Can apps improve your mental wellbeing?

Reaching for your phone to help with stress and sleep might feel counterintuitive, but there are now hundreds of wellbeing apps out there to help us find inner peace. With even the NHS on-board, there must something in it.

Can apps really improve your mental wellbeing?Photograph: Getty Images

To the smartphone-addled among us, advising the use of apps to fix mental health problems might seem like telling someone who needs to get fit to live on jam and fags. But it’s happening all the same. While gadget and social media addiction are lampooned for increasing teenage depression, and complaints abound that the constant compulsion to check apps and message conduits leaves us frazzled and scatterbrained, purveyors of wearable tech, app designers and even the NHS really want us to use our phones for soul-soothing.

The idea of treating mental health digitally is not new. A PC-based online cognitive behavioural therapy (CBT) treatment for depression has been in clinical use for seven years now – rolling out newer such services via smartphone apps will make this kind of treatment even more accessible. Meanwhile, there are more than 500 mindfulness apps, offering meditation soundtracks, relaxation techniques and pearls of wisdom, not to mention the many fitness/self-optimisation apps making forays into mood tracking. Everyone’s at it, from Apple Watch’s Breathe, to the guy who invented the online monster adoption game, Moshi Monsters, Michael Acton Smith. Scrolling through his mindfulness app, Calm’s, sensory front page options – rain falling on foliage, a mountain lake – is blissful, but can increasing reliance on phones really help us find peace?

There is evidence that mental health apps can work.
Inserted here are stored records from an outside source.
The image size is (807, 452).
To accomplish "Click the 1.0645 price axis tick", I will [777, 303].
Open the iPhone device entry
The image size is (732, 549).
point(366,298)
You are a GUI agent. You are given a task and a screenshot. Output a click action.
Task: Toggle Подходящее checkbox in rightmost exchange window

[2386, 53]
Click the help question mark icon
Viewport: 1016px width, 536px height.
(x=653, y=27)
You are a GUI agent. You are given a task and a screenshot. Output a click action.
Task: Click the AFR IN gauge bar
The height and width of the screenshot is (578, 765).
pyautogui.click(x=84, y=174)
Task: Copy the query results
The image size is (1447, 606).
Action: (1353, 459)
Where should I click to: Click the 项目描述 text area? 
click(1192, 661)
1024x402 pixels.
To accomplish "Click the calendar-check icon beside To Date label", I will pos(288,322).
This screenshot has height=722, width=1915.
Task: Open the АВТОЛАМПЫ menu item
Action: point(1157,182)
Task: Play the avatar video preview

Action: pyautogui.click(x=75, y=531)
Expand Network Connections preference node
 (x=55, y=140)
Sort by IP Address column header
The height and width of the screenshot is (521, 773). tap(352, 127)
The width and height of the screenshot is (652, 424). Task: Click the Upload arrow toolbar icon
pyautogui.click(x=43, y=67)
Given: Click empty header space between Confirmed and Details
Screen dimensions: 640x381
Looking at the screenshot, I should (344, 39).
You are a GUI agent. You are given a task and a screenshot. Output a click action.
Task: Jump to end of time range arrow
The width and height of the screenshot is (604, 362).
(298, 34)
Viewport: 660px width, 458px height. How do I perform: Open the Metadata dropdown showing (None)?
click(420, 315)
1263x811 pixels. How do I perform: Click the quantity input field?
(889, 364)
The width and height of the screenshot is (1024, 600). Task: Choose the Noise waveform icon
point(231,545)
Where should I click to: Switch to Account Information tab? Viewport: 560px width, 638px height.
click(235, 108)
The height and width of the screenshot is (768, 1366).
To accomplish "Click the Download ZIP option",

This summer, it was announced that Sleepio, a digital CBT programme for tackling insomnia, has had a successful NHS “real-world” trial, after being offered via the Manchester service, Self Help (this follows a placebo-group randomised control trial . The app assesses users’ worries, sleep schedules, lifestyle and bedrooms, before teaching them CBT techniques. Through improving their sleep, the 98 participants saw a 68% recovery rate from anxiety and depression symptoms, compared with an NHS average of 45%.